Navegaban las cintas
al viento del penúltimo recuerdo,
enredándose en el tronco de las oliveiras,
después de abrir el cielo
su escenario y su puente, su nostalgia y su nube.
Marzo provisional de multitudes
mecidas pelas ondas,
março de mirador y de vigías.
Pudiera parecer, y aquí confluyen,
coetáneos de la misma convulsión
la cantiga y la Praça da República,
la mar y el puerto,
desacoplados como están
en su estridencia íntima.
Antes de que aterrice el avión sobre la ría
habremos incendiado la ciudad
y en terremoto el pulso del atlántico
habrá deshecho sus calzadas.
En un descuido el tiempo
trazó de la ruina este triángulo,
violó la noche ciega y, vertical
como si nada,
dejó que sobre el agua
las olas fueran sólo superficie.
El resto fue ya visto:
los buzones macizos del escombro,
as docas fechadas,
rasante el avión sobre el mosaico.
En el telar de la trastienda,
de todos los colores,
en todos los idiomas,
de todas las medidas,
Ahmed ofrece alfombras:
las extiende, las cubre, las explica,
con el último precio las enrolla.
Altivo tras los fardos
Ahmed come a escondidas.
Superpones la calma,
una calma geométrica.
Desnivelas remansos
de terraza en estanque,
de boj en escalera.
Acordonas las formas de los dioses
y das principio
al libro en los estantes,
al estuco y los mármoles,
a las victorias.
Reúne al sol,
por caminos de polvo,
las recuas sin estrépito.
En caóticas filas se amontonan
como una multitud de patas sucias.
La sombra del oasis los rezuma.
Aplastados y viejos, de rodillas,
en la gran explanada
su cuello balancean
con senil parsimonia.
Sola por el plano de su planta,
del amanecer a la fatiga,
Habiba arregla camas
y repone las toallas
sin faltarle la sonrisa.
Siempre amanece por las calles del invierno.

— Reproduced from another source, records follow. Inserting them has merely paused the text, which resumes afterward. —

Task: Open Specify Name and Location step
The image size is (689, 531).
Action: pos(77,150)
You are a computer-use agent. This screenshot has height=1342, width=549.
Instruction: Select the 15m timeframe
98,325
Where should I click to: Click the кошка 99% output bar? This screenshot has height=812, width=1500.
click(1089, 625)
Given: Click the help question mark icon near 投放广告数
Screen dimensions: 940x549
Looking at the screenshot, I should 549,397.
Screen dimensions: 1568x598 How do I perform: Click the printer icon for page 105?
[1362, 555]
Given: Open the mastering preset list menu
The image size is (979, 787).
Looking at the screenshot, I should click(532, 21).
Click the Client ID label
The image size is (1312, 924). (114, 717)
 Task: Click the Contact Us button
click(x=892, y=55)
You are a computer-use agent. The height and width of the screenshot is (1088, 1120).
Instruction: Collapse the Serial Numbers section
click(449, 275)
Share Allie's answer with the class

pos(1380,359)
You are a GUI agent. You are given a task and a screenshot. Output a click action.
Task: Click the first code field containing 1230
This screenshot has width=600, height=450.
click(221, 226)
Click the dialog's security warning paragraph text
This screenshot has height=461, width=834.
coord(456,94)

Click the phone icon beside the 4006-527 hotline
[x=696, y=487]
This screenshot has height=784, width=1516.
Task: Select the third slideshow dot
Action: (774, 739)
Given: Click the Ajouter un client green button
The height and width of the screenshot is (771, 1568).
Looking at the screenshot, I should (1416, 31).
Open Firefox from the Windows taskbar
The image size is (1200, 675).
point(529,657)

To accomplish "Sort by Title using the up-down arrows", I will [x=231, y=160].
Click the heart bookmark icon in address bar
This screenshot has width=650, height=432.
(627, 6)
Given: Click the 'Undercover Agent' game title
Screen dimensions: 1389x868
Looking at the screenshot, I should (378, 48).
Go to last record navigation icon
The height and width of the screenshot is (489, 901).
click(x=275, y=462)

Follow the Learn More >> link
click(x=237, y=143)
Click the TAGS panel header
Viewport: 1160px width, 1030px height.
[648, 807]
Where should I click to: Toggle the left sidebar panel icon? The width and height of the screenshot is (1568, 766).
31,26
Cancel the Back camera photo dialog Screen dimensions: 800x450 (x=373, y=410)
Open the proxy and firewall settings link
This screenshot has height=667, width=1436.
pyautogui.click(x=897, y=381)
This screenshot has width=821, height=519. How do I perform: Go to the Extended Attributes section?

Arremete la lluvia tras los árboles
con rigores de lápida y frescura.
Siempre amanece por los miradores del viento,
en la lengua del Lima lamiéndonos la vista.
De ahí la lejanía,
la penumbra ojival que dan los pórticos,
la bruma derretida,
la piedra minuciosa.
Insistió.
La garganta en las verjas, las pendientes,
los flancos rosas del derrumbe,
el martillo del agua del envés,
la madera sellada en el balcón
de una larga clausura.
Quién sabe,
su soledad estaba plagada de refugios,
levitaba en la cola de la niebla,
rotaba aún
sin saber donde vuelven las corrientes.